The Ship of Dreams: Masculinity in Contemporary Päkehä and Mäori Fiction of Aotearoa/New Zealand (to be released early in 2008 by Otago University Press) shows how four prominent novelists - Maurice Gee, Stevan Eldred-Grigg, Witi Ihimaera and Alan Duff - delve under the surface in exploring the influences that have shaped post-war masculine identity.
"New Zealand men are notoriously self-contained, being reluctant to talk about their private feelings," says Fox.
"That is why one has to go to imaginative literature written by men to make contact with the reality that lies under the calculatedly deceptive surface."

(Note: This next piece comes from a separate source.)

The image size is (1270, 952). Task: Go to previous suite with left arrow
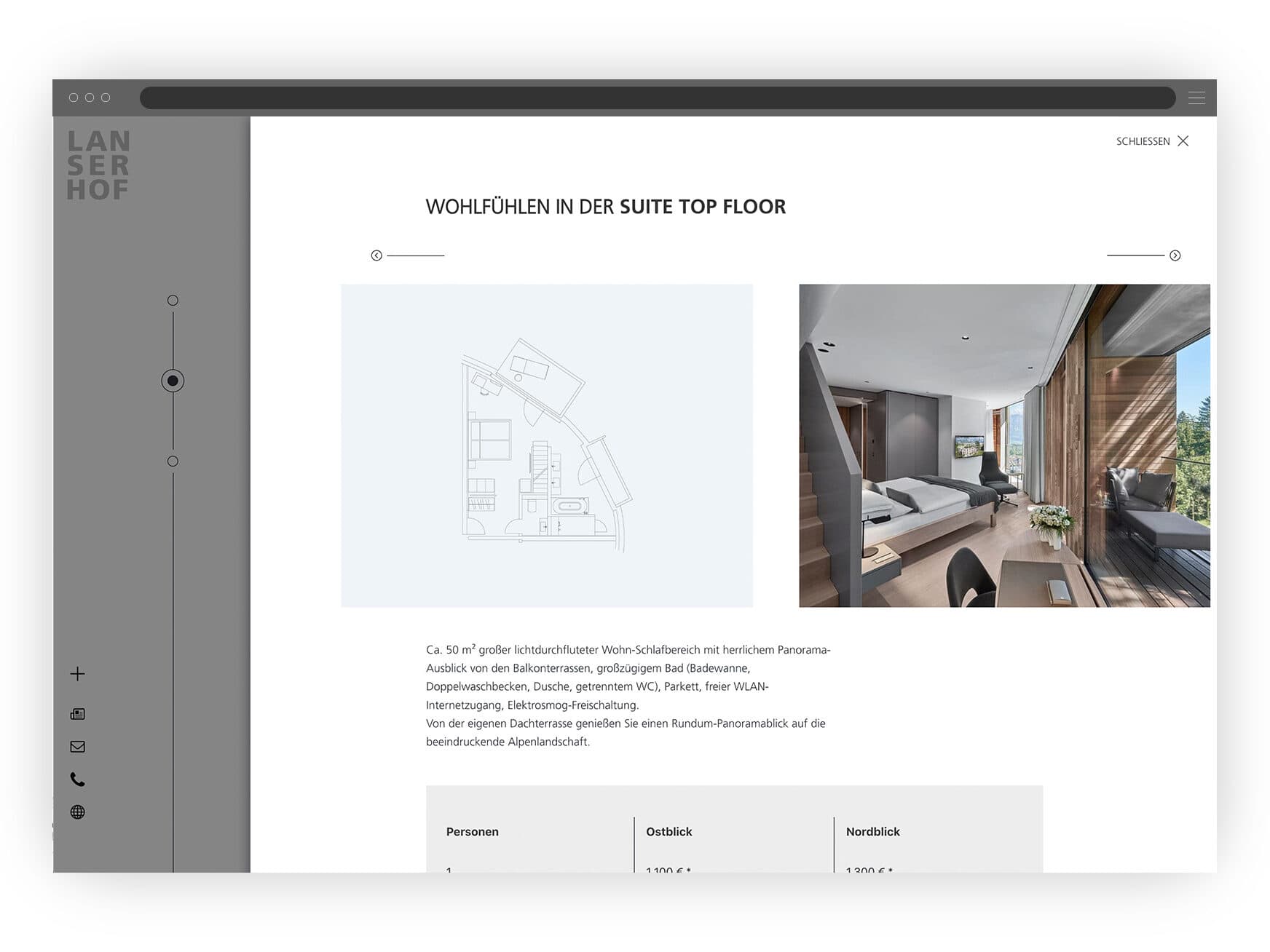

These novels, Fox argues, show that both Mäori and Päkehä men have troubling cultural legacies they wrestle with.
For Päkehä, it is the legacy of "puritanism" with its strong work ethic, self-repression and a mistrust of emotions.
For Mäori, it is the legacy of the old warrior culture, with its expectations and prohibitions, combined with a sense of dislocation that has developed since colonisation.
"Both cultural value systems have damaging consequences for men because of their impact within the family system, often resulting in emotional deprivation that leads to a range of dysfunctional behaviours.
"These writers," says Fox, "show why Päkehä men often find it difficult to make connections with other people, why some Mäori men seek to evacuate their negative feelings through violence (often against family members) and why men of both ethnicities are prompted to engage in a range of transgressive and self-destructive behaviours.
"All four authors have mapped the terrain and their literature gives us a psychological diagnosis of what it has meant to be a New Zealand man in the last 50 years.
What emerges is a picture that is very different from that presented in the standard myths of the Kiwi bloke and the hypermasculine Mäori sportsman.
"Among them, these writers articulate a powerful plea for Päkehä men to be liberated from the repressive and oppressive effects of the puritanism that persists in New Zealand society, and for Mäori men to have greater scope to define their identities in terms that may transcend the boundaries of the old culture."
As Ihimaera puts it, "New Zealanders are still in the process of becoming. The next great transformation is about to begin. Dreamers, awake."